Résultat : dans ces analyses prenant en compte les fratries, la plupart des pathologies maternelles précédemment identifiées comme à risque n’étaient plus significativement associées au TSA de l’enfant. Cela suggère que ces associations, décelées de façon observationnelle, ne sont pas causales, mais plutôt attribuables à des facteurs familiaux partagés, qu’ils soient génétiques ou environnementaux (tels que le niveau socioéconomique ou la résidence dans des zones polluées). Toutefois, certaines associations étaient davantage atténuées que d’autres : c’était le cas pour l’obésité et la dépression, contrairement aux complications de la grossesse, comme le diabète gestationnel ou l’hémorragie du post-partum, pour lesquelles l’existence de facteurs confondants familiaux est donc moins claire.

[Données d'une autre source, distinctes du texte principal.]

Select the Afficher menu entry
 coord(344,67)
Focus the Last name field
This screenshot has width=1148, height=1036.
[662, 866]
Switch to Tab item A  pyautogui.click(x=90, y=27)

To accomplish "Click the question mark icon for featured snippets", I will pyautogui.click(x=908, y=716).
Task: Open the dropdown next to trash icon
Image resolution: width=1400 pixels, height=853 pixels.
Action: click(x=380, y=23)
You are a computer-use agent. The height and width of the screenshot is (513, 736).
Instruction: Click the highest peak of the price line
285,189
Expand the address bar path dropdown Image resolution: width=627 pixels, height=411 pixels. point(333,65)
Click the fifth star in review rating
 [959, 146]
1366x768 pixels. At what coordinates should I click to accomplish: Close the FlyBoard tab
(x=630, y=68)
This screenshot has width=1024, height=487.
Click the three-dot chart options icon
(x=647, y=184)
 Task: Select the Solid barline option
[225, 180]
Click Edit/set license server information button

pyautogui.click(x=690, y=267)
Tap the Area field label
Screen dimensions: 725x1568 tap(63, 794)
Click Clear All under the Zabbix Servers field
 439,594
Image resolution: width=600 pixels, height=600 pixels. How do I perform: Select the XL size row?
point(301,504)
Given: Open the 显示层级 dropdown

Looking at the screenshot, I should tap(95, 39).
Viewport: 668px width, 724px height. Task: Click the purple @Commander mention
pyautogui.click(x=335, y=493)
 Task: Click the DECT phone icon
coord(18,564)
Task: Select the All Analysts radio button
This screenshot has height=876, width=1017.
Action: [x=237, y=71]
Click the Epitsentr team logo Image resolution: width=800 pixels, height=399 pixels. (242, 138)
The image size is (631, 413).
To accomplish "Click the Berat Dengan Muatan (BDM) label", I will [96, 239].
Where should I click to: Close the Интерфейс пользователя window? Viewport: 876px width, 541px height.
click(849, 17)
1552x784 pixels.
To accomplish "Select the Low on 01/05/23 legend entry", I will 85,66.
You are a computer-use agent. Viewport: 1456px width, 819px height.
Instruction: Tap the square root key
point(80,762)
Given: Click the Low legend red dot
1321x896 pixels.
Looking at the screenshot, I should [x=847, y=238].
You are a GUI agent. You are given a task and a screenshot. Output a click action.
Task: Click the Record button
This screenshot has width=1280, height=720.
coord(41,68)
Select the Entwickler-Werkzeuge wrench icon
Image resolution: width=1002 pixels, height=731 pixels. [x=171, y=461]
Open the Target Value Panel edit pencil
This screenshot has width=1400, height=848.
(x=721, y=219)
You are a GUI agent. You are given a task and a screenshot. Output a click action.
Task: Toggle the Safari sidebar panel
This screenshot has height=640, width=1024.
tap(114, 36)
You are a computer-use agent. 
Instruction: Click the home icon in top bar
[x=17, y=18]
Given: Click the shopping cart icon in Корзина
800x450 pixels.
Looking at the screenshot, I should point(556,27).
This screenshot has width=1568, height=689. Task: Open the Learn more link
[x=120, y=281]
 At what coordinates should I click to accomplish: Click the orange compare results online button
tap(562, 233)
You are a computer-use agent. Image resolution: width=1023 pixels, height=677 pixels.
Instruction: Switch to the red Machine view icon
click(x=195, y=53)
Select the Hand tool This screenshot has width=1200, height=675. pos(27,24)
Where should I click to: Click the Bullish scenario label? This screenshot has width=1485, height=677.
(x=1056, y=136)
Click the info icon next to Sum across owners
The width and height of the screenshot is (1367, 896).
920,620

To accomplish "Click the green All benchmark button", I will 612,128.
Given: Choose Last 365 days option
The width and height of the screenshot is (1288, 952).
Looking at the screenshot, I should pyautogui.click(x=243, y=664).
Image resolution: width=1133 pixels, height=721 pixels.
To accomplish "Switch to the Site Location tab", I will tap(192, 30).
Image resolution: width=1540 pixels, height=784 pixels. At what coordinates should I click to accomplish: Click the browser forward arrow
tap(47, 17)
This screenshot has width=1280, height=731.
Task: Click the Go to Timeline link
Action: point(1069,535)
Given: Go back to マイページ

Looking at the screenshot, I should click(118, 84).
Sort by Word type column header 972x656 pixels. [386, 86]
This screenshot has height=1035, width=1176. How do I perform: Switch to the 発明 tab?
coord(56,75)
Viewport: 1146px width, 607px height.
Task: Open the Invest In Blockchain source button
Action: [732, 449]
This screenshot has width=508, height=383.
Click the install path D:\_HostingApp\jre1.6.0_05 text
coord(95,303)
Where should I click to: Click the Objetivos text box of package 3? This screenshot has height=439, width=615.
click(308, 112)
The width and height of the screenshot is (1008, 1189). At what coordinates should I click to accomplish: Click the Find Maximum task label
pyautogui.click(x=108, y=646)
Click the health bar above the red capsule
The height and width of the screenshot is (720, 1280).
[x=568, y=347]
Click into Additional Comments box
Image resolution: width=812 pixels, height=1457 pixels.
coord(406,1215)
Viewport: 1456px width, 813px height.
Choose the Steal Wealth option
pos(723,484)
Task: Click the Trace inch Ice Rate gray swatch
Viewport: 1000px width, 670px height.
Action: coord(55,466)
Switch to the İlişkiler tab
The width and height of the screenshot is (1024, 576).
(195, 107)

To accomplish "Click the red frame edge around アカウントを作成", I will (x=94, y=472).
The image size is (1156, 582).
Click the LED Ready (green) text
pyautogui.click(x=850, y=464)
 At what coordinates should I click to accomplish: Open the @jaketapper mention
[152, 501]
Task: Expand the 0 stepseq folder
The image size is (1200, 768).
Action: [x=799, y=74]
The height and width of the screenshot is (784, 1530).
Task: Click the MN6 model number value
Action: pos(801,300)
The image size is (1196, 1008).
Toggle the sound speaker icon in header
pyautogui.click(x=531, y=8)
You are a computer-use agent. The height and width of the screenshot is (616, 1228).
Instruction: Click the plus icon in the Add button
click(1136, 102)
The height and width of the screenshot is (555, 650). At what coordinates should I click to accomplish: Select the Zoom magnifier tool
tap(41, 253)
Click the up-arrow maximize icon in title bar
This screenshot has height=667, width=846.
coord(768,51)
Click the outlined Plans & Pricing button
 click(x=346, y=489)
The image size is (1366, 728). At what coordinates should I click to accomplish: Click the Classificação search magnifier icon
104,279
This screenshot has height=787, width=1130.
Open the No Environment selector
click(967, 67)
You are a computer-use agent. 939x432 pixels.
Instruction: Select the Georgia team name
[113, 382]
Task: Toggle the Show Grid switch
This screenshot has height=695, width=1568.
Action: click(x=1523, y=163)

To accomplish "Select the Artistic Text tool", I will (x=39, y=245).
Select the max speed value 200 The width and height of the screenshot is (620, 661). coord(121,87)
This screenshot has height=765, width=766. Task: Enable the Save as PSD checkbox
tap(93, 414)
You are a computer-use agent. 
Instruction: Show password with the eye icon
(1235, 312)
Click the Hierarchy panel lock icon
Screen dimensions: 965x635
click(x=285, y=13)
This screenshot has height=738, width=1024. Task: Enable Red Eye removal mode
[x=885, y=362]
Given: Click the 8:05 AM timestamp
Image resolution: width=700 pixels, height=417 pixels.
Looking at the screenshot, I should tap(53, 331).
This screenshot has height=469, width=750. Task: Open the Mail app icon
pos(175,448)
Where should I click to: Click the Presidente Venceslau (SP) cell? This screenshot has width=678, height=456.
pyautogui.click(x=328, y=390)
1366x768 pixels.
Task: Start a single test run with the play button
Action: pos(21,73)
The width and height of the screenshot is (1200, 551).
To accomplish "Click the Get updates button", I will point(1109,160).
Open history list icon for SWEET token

Une seconde analyse, portant sur les pères, évaluait le sur-risque de TSA des enfants en fonction des mêmes pathologies que celles identifiées pour les mères (excepté celles spécifiques à la grossesse évidemment). La plupart des associations étaient similaires à celles observées pour les pathologies maternelles – sauf pour les blessures traumatiques ou l’asthme –, suggérant aussi que ces pathologies n’ont pas un lien direct de cause à effet avec la survenue du TSA de l’enfant.

Le fait que ces facteurs de confusion familiaux, et non une causalité directe, semblent expliquer la corrélation entre diverses pathologies maternelles et le TSA des enfants est aussi appuyé par des études au niveau moléculaire, notamment des études d’association pangénomique. D’après ces dernières, les variantes génétiques associées aux TSA sont aussi impliquées dans d’autres troubles (par exemple, dépression ou schizophrénie, mais aussi des pathologies somatiques). C’est également étayé par d’autres travaux montrant que les TSA et ces autres pathologies se retrouvent souvent regroupées au sein d’une même famille.

Ces résultats ne permettent pas de conclure à l’absence d’influence de la santé maternelle sur la probabilité de l’enfant d’avoir un TSA, mais ils remettent en question le poids des pathologies de la mère relativement à d’autres facteurs possibles, génétiques ou environnementaux – qu’il s’agira donc de mieux déceler par de futures études.

Pour en savoir plus
Khachadourian V, Speleman Arildskov E, Grove J, et al. Familial confounding in the associations between maternal health and autism.Nature Med 31 janvier 2025.
Offord C. Giant study questions link between autism and maternal health.Science 31 janvier 2025.